SOURCE EXCERPT »

Like you have to do something about de facto segregation on the ground, and you have to do it now.
Root and branch.
Root and branch.
Root and branch.
Yes.
And in a lot of places, that was going to mean bussing, bussing students of different races to different schools or different districts so that integration was sort of effectuated.
Green v.
New Kent County, that's another sort of strong ruling from another unanimous court.
And then a few years later in 1971, the Supreme Court gets even more specific, again, unanimously, in a case called Swan v.
Charlotte Mecklenburg, saying that busing is a constitutionally permissible method to achieve integration.
Quote, all things being equal, it might well be desirable to assign pupils to schools nearest their homes, but all things are not equal in a system that has been deliberately constructed and maintained to enforce racial segregation.
And so while especially southern localities and school districts are doing like everything they can not to integrate through the early 70s, the Supreme Court is responding with force and repeatedly saying, no, you actually have to do this.
You actually have to integrate.
And there are a lot of tools at your disposal, including busing.
So do it.
And busing had become like, you know, this incredibly hot issue where politicians would make entire careers off being the most against busing.
Yes.
In Boston, like there was this series of local leaders who like worked for the school committee, people
who became powerful because they were able to sort of channel the fury of working class whites mostly in the city who didn't want bussing.
Bussing became like the code word for desegregation and one that conveniently takes race out of the equation.
Oh, it's about bussing.
And one thing that's worth noting is that the series of decisions that we just went through, people in the north, like legislators and officials in the north, didn't really think that these rulings really had anything to do with them.

DATA SEGMENT »

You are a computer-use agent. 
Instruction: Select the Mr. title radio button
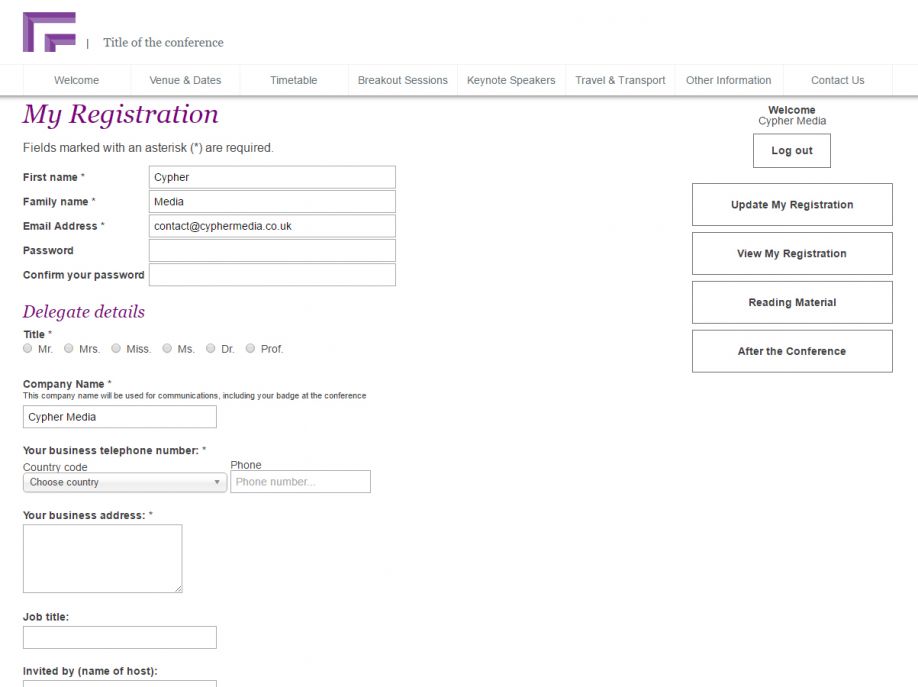(28, 349)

WRITTEN TASK »
Could you quote the stretch of the school desegregation excerpt above from "Quote, all things" through "disposal, including busing.", word for word?

ANSWER FOR THE TASK »
Quote, all things being equal, it might well be desirable to assign pupils to schools nearest their homes, but all things are not equal in a system that has been deliberately constructed and maintained to enforce racial segregation.
And so while especially southern localities and school districts are doing like everything they can not to integrate through the early 70s, the Supreme Court is responding with force and repeatedly saying, no, you actually have to do this.
You actually have to integrate.
And there are a lot of tools at your disposal, including busing.